L’idée est donc de permettre aux usagers dépendants, dont la consommation est problématique et non récréative, de venir chercher une drogue contrôlée et produite par une firme pharmaceutique dans un dispensaire. Tadam, à Liège, proposait notamment de l’héroïne plus contrôlée que celle achetée par le biais d’un dealer et dont on ne connait ni la composition, ni l’origine. « C’était un projet expérimental, à visée de recherche. C’était exactement la même chose que ce qu’envisage le Canada. » explique Michael Hogge.

Solution : la réduction des risques

Pour l’expert, il existe des mesures intérmédiaires, dont l’objectif est « de sensibiliser les usagers au fait que les produits qui circulent sont souvent composés de produits de coupe ou pharmacologiques potentiellement dangereux ». Ainsi, des services de testing de produits psychotropes permettent aux usagers de vérifier, de manière anonyme et souvent gratuite, la composition de leurs drogues. Michael Hogge explique qu’un tel service existe en Belgique : c’est l’association Modus Vivendi, un projet pilote à très petite échelle qui est reconduit depuis plus de 20 ans. « Vous imaginez où on en est pour qu’une projet comme ça soit reconduit sur une durée indéterminée? » s’indigne-t-il.

Pour aller plus loin, un usager peut aussi envoyer un échantillon au laboratoire de test de Sciensano, qui dispose d’outils plus poussés pour connaitre la composition d’un produit. Et ces mesures font partie de la réduction des risques : la consommation récréative, tout en étant illégale et pénalisée, est plus contrôlée.

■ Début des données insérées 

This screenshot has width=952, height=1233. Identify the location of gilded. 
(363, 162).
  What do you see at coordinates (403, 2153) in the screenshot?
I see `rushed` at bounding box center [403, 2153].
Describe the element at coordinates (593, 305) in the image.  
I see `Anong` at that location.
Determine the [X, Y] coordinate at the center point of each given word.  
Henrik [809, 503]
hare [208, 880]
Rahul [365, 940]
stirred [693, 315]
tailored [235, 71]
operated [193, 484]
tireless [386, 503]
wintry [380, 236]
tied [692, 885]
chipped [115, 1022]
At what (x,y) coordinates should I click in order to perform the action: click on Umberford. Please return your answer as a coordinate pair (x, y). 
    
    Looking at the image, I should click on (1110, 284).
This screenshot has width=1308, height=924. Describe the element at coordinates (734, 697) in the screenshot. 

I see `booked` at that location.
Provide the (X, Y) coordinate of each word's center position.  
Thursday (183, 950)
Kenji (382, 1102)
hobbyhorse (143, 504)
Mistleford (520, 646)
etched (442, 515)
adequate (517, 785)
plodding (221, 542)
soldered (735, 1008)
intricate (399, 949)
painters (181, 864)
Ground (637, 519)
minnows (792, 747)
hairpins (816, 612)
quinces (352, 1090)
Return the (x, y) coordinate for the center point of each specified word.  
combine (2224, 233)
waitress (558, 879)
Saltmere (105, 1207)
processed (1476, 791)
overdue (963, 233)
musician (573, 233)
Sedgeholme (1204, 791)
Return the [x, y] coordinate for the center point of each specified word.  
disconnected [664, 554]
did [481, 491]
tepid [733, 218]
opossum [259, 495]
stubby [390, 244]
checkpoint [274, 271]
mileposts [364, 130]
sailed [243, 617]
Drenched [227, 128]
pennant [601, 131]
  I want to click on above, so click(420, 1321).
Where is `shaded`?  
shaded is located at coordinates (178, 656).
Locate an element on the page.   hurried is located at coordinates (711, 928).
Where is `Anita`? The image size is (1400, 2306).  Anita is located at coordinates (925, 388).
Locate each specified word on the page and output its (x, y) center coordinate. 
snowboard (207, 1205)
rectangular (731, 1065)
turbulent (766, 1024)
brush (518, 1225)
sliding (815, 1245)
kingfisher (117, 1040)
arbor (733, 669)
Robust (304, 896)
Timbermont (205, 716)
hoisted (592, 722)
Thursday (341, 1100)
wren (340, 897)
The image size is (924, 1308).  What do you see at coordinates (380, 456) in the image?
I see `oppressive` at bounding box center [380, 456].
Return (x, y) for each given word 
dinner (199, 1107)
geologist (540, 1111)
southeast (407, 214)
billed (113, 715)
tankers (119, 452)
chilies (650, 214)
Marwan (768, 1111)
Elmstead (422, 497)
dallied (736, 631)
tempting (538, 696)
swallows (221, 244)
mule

La première loi répressive en Belgique, celle du 24 février 1921, est la transposition de la Convention internationale de l’opium de 1912. Elle prévoit des peines d’emprisonnement qui peuvent aller jusqu’à une réclusion de 20 ans (en cas de circonstances aggravantes), similaire en cas de meurtre. Des travaux au Sénat ont débuté en 2021 pour évaluer la politique actuelle et cette loi de 1921, afin de proposer d’éventuels ajustements. Les auditions dans le cadre de ce travail sont toujours en cours.